PM Modi’s meeting with Xi Jinping highlights a high-stakes diplomatic balancing act, as India asserts strategic autonomy while managing US tariffs, resetting ties with China, and maintaining crucial energy and defence links with Russia. Read here
Prime Minister Narendra Modi’s diplomatic playbook is increasingly defined by a delicate three-pronged strategy. When PM Modi met Chinese President Xi Jinping in Tianjin today, it heralded more than just a resumption of high-level engagement after years of border tensions.
The talks held on the margins of the Shanghai Cooperation Organisation (SCO) summit, reinforced three strands of New Delhi’s foreign policy, managing strained ties with Washington, stabilising relations with Beijing and keeping Moscow close.
The discussions, which ranged from trade and investment to the long-standing border issue, culminated in a pledge by both leaders to pursue a “fair, reasonable and mutually acceptable” resolution to the boundary question while promoting peace and tranquillity along disputed frontiers. Analysts argue that this engagement signals not triumphalism but a measured effort to stabilise regional relations at a time when global trade is roiled by US tariffs including a steep 50 per cent levy on Indian goods.
For Delhi, the backdrop is one of mounting pressures and constrained choices. Relations with the US have cooled sharply under the Trump administration, which has publicly chastised India over discounted Russian oil purchases even as American tariffs bite.
At the same time, India continues to maintain energy and defence ties with Moscow, a relationship underscored by recent ministerial visits to Russia, and participates in forums such as the SCO alongside China and Russia, signalling a readiness to hedge rather than align fully with any single bloc.

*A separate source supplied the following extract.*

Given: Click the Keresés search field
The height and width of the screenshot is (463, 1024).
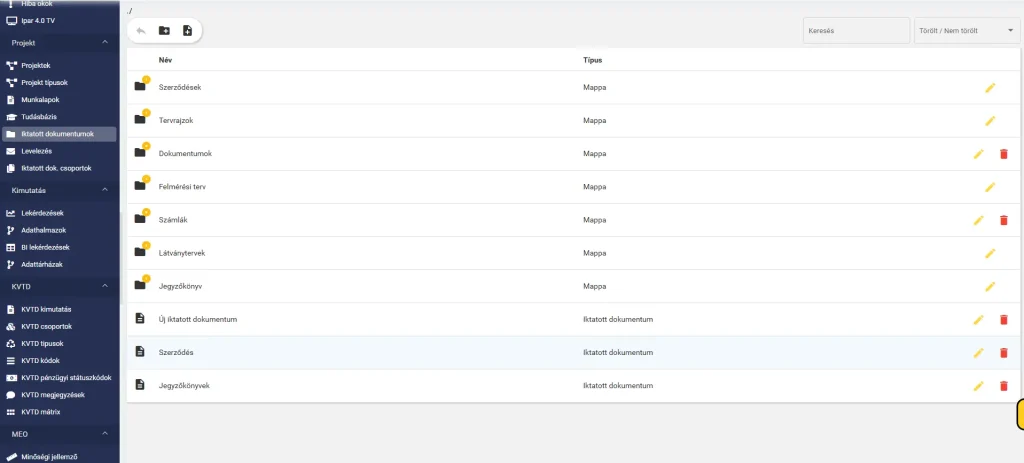Looking at the screenshot, I should 856,31.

In this context strategic autonomy is more than a slogan: it is a practical necessity, a way for India to safeguard its interests without being overdependent on any global power.

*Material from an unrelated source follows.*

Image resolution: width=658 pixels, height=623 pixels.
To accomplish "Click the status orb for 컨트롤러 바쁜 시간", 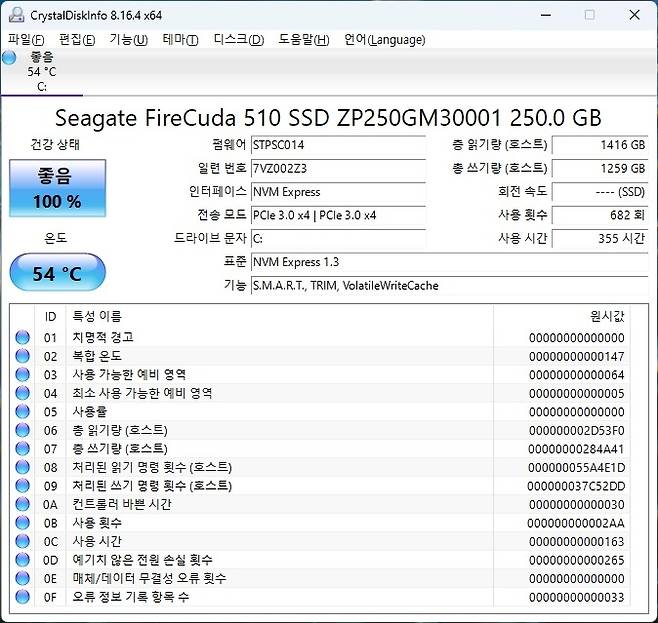I will coord(22,504).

As one former ambassador, Jitendra Nath Misra told BBC, “Hedging is a bad choice. But the alternative of aligning with anyone is worse.”
The timing of the reset with Beijing is notable. Relations froze after the deadly Galwan clashes of 2020 and India’s trade deficit with China now exceeds its defence budget. Yet Trump’s sharp tariff hikes, 50 per cent on Indian goods have shifted the diplomatic calculus.
Beijing, itself hit by steep American duties, has cast Washington as a “bully”, while urging Delhi to see China as a “partner” rather than a threat. Modi’s visit signals India’s readiness to explore a pragmatic détente, even while remaining wary of Chinese intentions.
At the same time, Delhi has resisted pressure to loosen its embrace of Russia. Discounted Russian oil remains crucial for India’s energy security, and External Affairs Minister S. Jaishankar’s recent Moscow visit highlighted the enduring value of the partnership.
The third element in PM Modi’s strategic autonomy push is his response to Trump’s rebukes. The former US President has accused Delhi of funding Russia’s war machine through oil purchases, while public comments on Kashmir and the lack of progress on a trade deal have further strained ties.
Yet few expect the rupture to be permanent. History shows that sanctions after India’s nuclear tests in 1974 and 1998 gave way to rapprochement when strategic logic prevailed. Analysts suggest a similar cycle may play out again.
For now, India is holding multiple lines at once: a pillar of the US-led Quad in the Indo-Pacific, a member of the China–Russia dominated SCO, and a key buyer of Russian energy.
Scholars such as Happymon Jacob argue this reflects the reality that “managing China will be India’s core strategic preoccupation” for decades, while others, like former foreign secretary Nirupama Rao, frame it as autonomy rather than ambiguity: “India is a titan in chrysalis too large and ambitious to bind itself to any single great power.”
Whether Modi’s simultaneous rebuff to Trump, reset with Xi and bond with Putin can hold is unclear. But as one analyst put it, India’s wager is simple: absorb the blows, keep partners guessing and buy time in an increasingly unstable world order.